Methods Patients following scheduled thoracotomy and laparoscopic cholecystectomy were prospectively studied and randomized to the following application techniques of bupivacaine:
Thoracic surgery T0: Control (systemic analgesia only: patient-controlled analgesia with opioids; n = 26); T1: Repetitive intercostal blocks (10-20 mL 0.5% bupivacaine, 2-4 times per day for 3-6 days; n = 17); T2: Interpleural injections via a catheter placed intraoperatively (20 mL 0.25%, 4-6 times per day for 3-6 days, right: n = 25 or left: n = 12).
Laparoscopic cholecystectomy Intraperitoneal application (single injection). L0: 50 mL saline (Control) (n = 21). L1: 50 mL 0.125% bupivacaine (n = 18); L2: 50 mL 0.25% (n = 20). The serum concentrations of bilirubin, γ-GT, alkaline phosphatase, leucine amino peptidase, glutamate oxalacetate transaminase, and glutamate pyruvate transaminase were measured preoperatively and on day 1, 3, and 7 postoperatively.

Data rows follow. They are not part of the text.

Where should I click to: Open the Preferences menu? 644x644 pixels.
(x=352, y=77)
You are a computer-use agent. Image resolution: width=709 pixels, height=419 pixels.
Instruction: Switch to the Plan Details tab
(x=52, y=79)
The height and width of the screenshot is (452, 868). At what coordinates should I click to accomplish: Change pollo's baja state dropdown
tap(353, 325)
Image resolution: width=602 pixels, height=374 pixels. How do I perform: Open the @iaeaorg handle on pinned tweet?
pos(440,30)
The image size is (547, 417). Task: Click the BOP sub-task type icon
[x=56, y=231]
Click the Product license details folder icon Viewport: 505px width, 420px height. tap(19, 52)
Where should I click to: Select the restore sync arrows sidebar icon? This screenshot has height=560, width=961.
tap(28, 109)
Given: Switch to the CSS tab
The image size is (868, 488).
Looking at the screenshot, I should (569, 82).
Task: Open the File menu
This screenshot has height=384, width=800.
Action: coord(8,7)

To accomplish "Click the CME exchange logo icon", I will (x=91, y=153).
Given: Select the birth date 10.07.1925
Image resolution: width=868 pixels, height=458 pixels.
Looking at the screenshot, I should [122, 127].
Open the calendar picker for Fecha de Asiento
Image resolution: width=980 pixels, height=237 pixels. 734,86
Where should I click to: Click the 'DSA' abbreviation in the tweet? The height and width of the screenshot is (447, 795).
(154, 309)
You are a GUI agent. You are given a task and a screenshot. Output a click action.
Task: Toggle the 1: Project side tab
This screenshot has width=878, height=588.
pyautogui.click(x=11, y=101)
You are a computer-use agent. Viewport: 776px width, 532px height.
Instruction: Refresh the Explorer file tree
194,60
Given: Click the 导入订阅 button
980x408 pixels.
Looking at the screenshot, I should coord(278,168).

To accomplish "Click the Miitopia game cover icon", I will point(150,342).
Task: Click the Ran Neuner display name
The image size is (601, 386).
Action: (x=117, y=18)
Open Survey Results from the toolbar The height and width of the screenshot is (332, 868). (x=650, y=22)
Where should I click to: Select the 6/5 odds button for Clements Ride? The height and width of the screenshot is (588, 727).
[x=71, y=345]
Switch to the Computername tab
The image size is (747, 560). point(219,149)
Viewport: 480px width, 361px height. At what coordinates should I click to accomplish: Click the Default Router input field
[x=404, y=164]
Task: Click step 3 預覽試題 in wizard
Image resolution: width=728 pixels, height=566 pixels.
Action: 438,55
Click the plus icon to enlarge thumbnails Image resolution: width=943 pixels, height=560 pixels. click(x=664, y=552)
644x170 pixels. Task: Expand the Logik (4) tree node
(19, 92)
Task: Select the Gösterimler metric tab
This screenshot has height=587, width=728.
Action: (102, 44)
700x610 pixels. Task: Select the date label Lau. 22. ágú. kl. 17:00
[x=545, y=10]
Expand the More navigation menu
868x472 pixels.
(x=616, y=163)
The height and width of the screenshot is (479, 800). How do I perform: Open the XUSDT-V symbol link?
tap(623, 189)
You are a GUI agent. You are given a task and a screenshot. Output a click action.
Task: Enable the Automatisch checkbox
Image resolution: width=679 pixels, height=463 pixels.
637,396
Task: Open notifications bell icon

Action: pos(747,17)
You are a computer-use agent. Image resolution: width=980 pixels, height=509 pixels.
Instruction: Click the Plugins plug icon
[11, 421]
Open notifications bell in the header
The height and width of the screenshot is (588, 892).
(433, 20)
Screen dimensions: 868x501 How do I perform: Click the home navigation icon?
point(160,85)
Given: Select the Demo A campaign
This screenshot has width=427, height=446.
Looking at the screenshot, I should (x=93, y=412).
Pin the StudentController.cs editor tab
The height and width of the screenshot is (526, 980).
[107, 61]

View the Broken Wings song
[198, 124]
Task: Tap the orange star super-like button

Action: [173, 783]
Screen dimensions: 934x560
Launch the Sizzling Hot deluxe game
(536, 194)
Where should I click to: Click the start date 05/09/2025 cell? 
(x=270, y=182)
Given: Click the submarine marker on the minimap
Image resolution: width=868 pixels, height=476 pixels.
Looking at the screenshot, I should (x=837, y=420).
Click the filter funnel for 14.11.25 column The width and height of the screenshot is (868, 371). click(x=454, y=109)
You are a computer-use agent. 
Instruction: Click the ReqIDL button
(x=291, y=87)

Results Neither application of plain bupivacaine was associated with significant changes in the postoperative concentration of hepatic enzymes. In particular, there was no difference between left- and right-sided interpleural application. Although increases in hepatic enzyme concentrations were observed in some patients postoperatively, this was similar in the bupivacaine and control groups.
Conclusion Perioperative interpleural, intercostal, and intraperitoneal administration of bupivacaine was not associated with findings indicative of cholestasis in the early postoperative course.